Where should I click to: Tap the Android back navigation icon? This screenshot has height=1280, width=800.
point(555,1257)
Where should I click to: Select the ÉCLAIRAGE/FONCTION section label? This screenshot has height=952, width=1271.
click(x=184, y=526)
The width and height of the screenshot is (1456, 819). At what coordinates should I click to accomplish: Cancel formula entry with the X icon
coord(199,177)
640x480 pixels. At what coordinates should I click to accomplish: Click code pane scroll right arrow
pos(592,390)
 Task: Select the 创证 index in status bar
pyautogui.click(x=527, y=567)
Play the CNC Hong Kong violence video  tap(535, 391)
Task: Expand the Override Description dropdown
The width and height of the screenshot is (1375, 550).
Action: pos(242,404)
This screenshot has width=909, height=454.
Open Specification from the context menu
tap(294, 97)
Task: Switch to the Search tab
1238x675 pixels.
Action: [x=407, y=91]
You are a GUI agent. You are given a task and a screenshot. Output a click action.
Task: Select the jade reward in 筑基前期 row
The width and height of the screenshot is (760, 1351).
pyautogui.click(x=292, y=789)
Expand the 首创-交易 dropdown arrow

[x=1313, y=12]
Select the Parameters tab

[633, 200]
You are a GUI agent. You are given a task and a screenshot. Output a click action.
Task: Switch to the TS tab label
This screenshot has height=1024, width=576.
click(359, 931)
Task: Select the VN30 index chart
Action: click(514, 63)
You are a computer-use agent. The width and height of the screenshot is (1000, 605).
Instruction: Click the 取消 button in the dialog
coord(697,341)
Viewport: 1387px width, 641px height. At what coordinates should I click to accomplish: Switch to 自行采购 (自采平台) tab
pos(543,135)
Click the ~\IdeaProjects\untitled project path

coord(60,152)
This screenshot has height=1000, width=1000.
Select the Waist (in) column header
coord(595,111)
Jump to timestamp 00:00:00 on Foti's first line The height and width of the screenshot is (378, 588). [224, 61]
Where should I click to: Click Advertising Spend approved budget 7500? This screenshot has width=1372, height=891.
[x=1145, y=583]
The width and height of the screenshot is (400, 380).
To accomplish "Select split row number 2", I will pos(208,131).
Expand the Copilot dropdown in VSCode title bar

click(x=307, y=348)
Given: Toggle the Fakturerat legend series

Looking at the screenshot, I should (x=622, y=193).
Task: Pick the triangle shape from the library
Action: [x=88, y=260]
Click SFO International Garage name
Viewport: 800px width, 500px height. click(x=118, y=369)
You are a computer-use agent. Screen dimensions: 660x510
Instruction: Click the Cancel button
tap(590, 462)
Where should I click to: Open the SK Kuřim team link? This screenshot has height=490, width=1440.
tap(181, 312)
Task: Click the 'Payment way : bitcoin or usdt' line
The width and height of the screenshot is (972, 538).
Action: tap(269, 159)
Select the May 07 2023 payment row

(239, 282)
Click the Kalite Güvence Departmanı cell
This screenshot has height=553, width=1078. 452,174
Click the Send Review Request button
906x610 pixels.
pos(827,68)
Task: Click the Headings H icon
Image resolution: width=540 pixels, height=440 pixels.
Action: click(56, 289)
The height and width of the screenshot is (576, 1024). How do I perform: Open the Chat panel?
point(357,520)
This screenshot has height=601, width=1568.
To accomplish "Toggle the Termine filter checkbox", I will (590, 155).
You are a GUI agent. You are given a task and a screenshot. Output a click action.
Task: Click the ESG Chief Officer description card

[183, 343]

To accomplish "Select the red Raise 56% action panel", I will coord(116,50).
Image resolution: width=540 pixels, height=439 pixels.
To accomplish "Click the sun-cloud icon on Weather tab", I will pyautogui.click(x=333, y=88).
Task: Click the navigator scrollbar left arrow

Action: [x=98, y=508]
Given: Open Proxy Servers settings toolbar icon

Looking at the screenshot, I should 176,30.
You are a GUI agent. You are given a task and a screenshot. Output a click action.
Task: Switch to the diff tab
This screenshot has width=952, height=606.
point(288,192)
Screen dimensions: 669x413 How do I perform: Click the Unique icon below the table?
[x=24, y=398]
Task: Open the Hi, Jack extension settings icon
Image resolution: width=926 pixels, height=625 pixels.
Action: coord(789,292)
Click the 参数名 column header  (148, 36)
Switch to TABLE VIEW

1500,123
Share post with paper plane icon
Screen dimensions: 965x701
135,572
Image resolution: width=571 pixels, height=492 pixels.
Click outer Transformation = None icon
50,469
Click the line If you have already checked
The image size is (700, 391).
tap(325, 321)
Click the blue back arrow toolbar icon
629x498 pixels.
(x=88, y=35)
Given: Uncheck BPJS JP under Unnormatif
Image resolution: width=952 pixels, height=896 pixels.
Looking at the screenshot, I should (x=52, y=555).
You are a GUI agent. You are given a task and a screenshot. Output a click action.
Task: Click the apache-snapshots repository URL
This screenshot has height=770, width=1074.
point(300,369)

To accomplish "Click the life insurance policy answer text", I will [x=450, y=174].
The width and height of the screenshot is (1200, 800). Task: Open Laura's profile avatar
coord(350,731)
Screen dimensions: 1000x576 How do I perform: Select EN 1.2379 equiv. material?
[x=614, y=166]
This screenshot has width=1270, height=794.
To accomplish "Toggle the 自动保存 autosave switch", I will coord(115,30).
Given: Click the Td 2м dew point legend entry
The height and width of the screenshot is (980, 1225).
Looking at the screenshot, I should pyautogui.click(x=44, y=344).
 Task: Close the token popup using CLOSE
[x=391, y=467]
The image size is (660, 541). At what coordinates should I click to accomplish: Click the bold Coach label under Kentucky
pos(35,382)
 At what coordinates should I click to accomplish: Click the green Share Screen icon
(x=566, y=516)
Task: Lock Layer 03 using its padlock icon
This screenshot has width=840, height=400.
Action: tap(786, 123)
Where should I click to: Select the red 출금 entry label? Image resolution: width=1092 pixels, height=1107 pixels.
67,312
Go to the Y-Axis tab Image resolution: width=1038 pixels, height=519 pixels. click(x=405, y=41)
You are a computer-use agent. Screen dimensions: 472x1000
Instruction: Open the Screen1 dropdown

▶ _REQUIREMENT_: Each line of the data is to be written out again exactly.

▶ _RESPONSE TO THE TASK_:
Where should I click to: Tap the Android back navigation icon? This screenshot has height=1280, width=800.
point(555,1257)
Where should I click to: Select the ÉCLAIRAGE/FONCTION section label? This screenshot has height=952, width=1271.
click(x=184, y=526)
The width and height of the screenshot is (1456, 819). At what coordinates should I click to accomplish: Cancel formula entry with the X icon
coord(199,177)
640x480 pixels. At what coordinates should I click to accomplish: Click code pane scroll right arrow
pos(592,390)
 Task: Select the 创证 index in status bar
pyautogui.click(x=527, y=567)
Play the CNC Hong Kong violence video  tap(535, 391)
Task: Expand the Override Description dropdown
The width and height of the screenshot is (1375, 550).
Action: pos(242,404)
This screenshot has width=909, height=454.
Open Specification from the context menu
tap(294, 97)
Task: Switch to the Search tab
1238x675 pixels.
Action: [x=407, y=91]
You are a GUI agent. You are given a task and a screenshot. Output a click action.
Task: Select the jade reward in 筑基前期 row
The width and height of the screenshot is (760, 1351).
pyautogui.click(x=292, y=789)
Expand the 首创-交易 dropdown arrow

[x=1313, y=12]
Select the Parameters tab

[633, 200]
You are a GUI agent. You are given a task and a screenshot. Output a click action.
Task: Switch to the TS tab label
This screenshot has height=1024, width=576.
click(359, 931)
Task: Select the VN30 index chart
Action: click(514, 63)
You are a computer-use agent. The width and height of the screenshot is (1000, 605).
Instruction: Click the 取消 button in the dialog
coord(697,341)
Viewport: 1387px width, 641px height. At what coordinates should I click to accomplish: Switch to 自行采购 (自采平台) tab
pos(543,135)
Click the ~\IdeaProjects\untitled project path

coord(60,152)
This screenshot has height=1000, width=1000.
Select the Waist (in) column header
coord(595,111)
Jump to timestamp 00:00:00 on Foti's first line The height and width of the screenshot is (378, 588). [224, 61]
Where should I click to: Click Advertising Spend approved budget 7500? This screenshot has width=1372, height=891.
[x=1145, y=583]
The width and height of the screenshot is (400, 380).
To accomplish "Select split row number 2", I will pos(208,131).
Expand the Copilot dropdown in VSCode title bar

click(x=307, y=348)
Given: Toggle the Fakturerat legend series

Looking at the screenshot, I should (x=622, y=193).
Task: Pick the triangle shape from the library
Action: [x=88, y=260]
Click SFO International Garage name
Viewport: 800px width, 500px height. click(x=118, y=369)
You are a computer-use agent. Screen dimensions: 660x510
Instruction: Click the Cancel button
tap(590, 462)
Where should I click to: Open the SK Kuřim team link? This screenshot has height=490, width=1440.
tap(181, 312)
Task: Click the 'Payment way : bitcoin or usdt' line
The width and height of the screenshot is (972, 538).
Action: tap(269, 159)
Select the May 07 2023 payment row

(239, 282)
Click the Kalite Güvence Departmanı cell
This screenshot has height=553, width=1078. 452,174
Click the Send Review Request button
906x610 pixels.
pos(827,68)
Task: Click the Headings H icon
Image resolution: width=540 pixels, height=440 pixels.
Action: click(56, 289)
The height and width of the screenshot is (576, 1024). How do I perform: Open the Chat panel?
point(357,520)
This screenshot has height=601, width=1568.
To accomplish "Toggle the Termine filter checkbox", I will (590, 155).
You are a GUI agent. You are given a task and a screenshot. Output a click action.
Task: Click the ESG Chief Officer description card

[183, 343]

To accomplish "Select the red Raise 56% action panel", I will coord(116,50).
Image resolution: width=540 pixels, height=439 pixels.
To accomplish "Click the sun-cloud icon on Weather tab", I will pyautogui.click(x=333, y=88).
Task: Click the navigator scrollbar left arrow

Action: [x=98, y=508]
Given: Open Proxy Servers settings toolbar icon

Looking at the screenshot, I should 176,30.
You are a GUI agent. You are given a task and a screenshot. Output a click action.
Task: Switch to the diff tab
This screenshot has width=952, height=606.
point(288,192)
Screen dimensions: 669x413 How do I perform: Click the Unique icon below the table?
[x=24, y=398]
Task: Open the Hi, Jack extension settings icon
Image resolution: width=926 pixels, height=625 pixels.
Action: coord(789,292)
Click the 参数名 column header  (148, 36)
Switch to TABLE VIEW

1500,123
Share post with paper plane icon
Screen dimensions: 965x701
135,572
Image resolution: width=571 pixels, height=492 pixels.
Click outer Transformation = None icon
50,469
Click the line If you have already checked
The image size is (700, 391).
tap(325, 321)
Click the blue back arrow toolbar icon
629x498 pixels.
(x=88, y=35)
Given: Uncheck BPJS JP under Unnormatif
Image resolution: width=952 pixels, height=896 pixels.
Looking at the screenshot, I should (x=52, y=555).
You are a GUI agent. You are given a task and a screenshot. Output a click action.
Task: Click the apache-snapshots repository URL
This screenshot has height=770, width=1074.
point(300,369)

To accomplish "Click the life insurance policy answer text", I will [x=450, y=174].
The width and height of the screenshot is (1200, 800). Task: Open Laura's profile avatar
coord(350,731)
Screen dimensions: 1000x576 How do I perform: Select EN 1.2379 equiv. material?
[x=614, y=166]
This screenshot has width=1270, height=794.
To accomplish "Toggle the 自动保存 autosave switch", I will coord(115,30).
Given: Click the Td 2м dew point legend entry
The height and width of the screenshot is (980, 1225).
Looking at the screenshot, I should pyautogui.click(x=44, y=344).
 Task: Close the token popup using CLOSE
[x=391, y=467]
The image size is (660, 541). At what coordinates should I click to accomplish: Click the bold Coach label under Kentucky
pos(35,382)
 At what coordinates should I click to accomplish: Click the green Share Screen icon
(x=566, y=516)
Task: Lock Layer 03 using its padlock icon
This screenshot has width=840, height=400.
Action: tap(786, 123)
Where should I click to: Select the red 출금 entry label? Image resolution: width=1092 pixels, height=1107 pixels.
67,312
Go to the Y-Axis tab Image resolution: width=1038 pixels, height=519 pixels. click(x=405, y=41)
You are a computer-use agent. Screen dimensions: 472x1000
Instruction: Open the Screen1 dropdown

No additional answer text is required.